Work instructions:
Reprint all entries without any alteration.
*** Records provided ***
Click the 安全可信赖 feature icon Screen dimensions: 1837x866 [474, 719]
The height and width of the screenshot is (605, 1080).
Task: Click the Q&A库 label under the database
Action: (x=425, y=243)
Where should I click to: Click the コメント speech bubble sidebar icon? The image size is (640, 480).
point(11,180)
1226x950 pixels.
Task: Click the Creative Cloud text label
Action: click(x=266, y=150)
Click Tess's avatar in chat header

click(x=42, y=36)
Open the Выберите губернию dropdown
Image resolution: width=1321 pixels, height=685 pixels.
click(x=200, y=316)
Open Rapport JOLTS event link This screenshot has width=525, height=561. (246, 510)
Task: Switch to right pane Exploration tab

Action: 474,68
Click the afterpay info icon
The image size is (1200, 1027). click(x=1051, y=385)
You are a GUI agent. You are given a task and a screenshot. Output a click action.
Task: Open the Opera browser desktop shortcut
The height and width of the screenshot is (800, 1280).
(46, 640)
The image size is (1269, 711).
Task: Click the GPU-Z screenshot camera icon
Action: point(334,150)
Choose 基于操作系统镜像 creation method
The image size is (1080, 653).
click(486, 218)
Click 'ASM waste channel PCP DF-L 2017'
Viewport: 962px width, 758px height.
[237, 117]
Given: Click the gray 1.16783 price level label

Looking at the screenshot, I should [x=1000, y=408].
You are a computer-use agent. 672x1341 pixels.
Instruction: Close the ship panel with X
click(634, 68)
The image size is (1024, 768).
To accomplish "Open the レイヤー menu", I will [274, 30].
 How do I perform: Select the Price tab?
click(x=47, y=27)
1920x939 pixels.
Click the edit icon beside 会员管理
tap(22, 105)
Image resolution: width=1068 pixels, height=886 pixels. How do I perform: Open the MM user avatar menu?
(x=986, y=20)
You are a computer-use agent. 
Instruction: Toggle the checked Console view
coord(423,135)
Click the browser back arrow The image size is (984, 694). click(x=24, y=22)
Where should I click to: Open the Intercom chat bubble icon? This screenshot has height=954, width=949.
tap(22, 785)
*** End of Records provided ***
Solution for this exercise:
Click the 安全可信赖 feature icon Screen dimensions: 1837x866 [474, 719]
The height and width of the screenshot is (605, 1080).
Task: Click the Q&A库 label under the database
Action: (x=425, y=243)
Where should I click to: Click the コメント speech bubble sidebar icon? The image size is (640, 480).
point(11,180)
1226x950 pixels.
Task: Click the Creative Cloud text label
Action: click(x=266, y=150)
Click Tess's avatar in chat header

click(x=42, y=36)
Open the Выберите губернию dropdown
Image resolution: width=1321 pixels, height=685 pixels.
click(x=200, y=316)
Open Rapport JOLTS event link This screenshot has width=525, height=561. (246, 510)
Task: Switch to right pane Exploration tab

Action: 474,68
Click the afterpay info icon
The image size is (1200, 1027). click(x=1051, y=385)
You are a GUI agent. You are given a task and a screenshot. Output a click action.
Task: Open the Opera browser desktop shortcut
The height and width of the screenshot is (800, 1280).
(46, 640)
The image size is (1269, 711).
Task: Click the GPU-Z screenshot camera icon
Action: point(334,150)
Choose 基于操作系统镜像 creation method
The image size is (1080, 653).
click(486, 218)
Click 'ASM waste channel PCP DF-L 2017'
Viewport: 962px width, 758px height.
[237, 117]
Given: Click the gray 1.16783 price level label

Looking at the screenshot, I should [x=1000, y=408].
You are a computer-use agent. 672x1341 pixels.
Instruction: Close the ship panel with X
click(634, 68)
The image size is (1024, 768).
To accomplish "Open the レイヤー menu", I will [274, 30].
 How do I perform: Select the Price tab?
click(x=47, y=27)
1920x939 pixels.
Click the edit icon beside 会员管理
tap(22, 105)
Image resolution: width=1068 pixels, height=886 pixels. How do I perform: Open the MM user avatar menu?
(x=986, y=20)
You are a computer-use agent. 
Instruction: Toggle the checked Console view
coord(423,135)
Click the browser back arrow The image size is (984, 694). click(x=24, y=22)
Where should I click to: Open the Intercom chat bubble icon? This screenshot has height=954, width=949.
tap(22, 785)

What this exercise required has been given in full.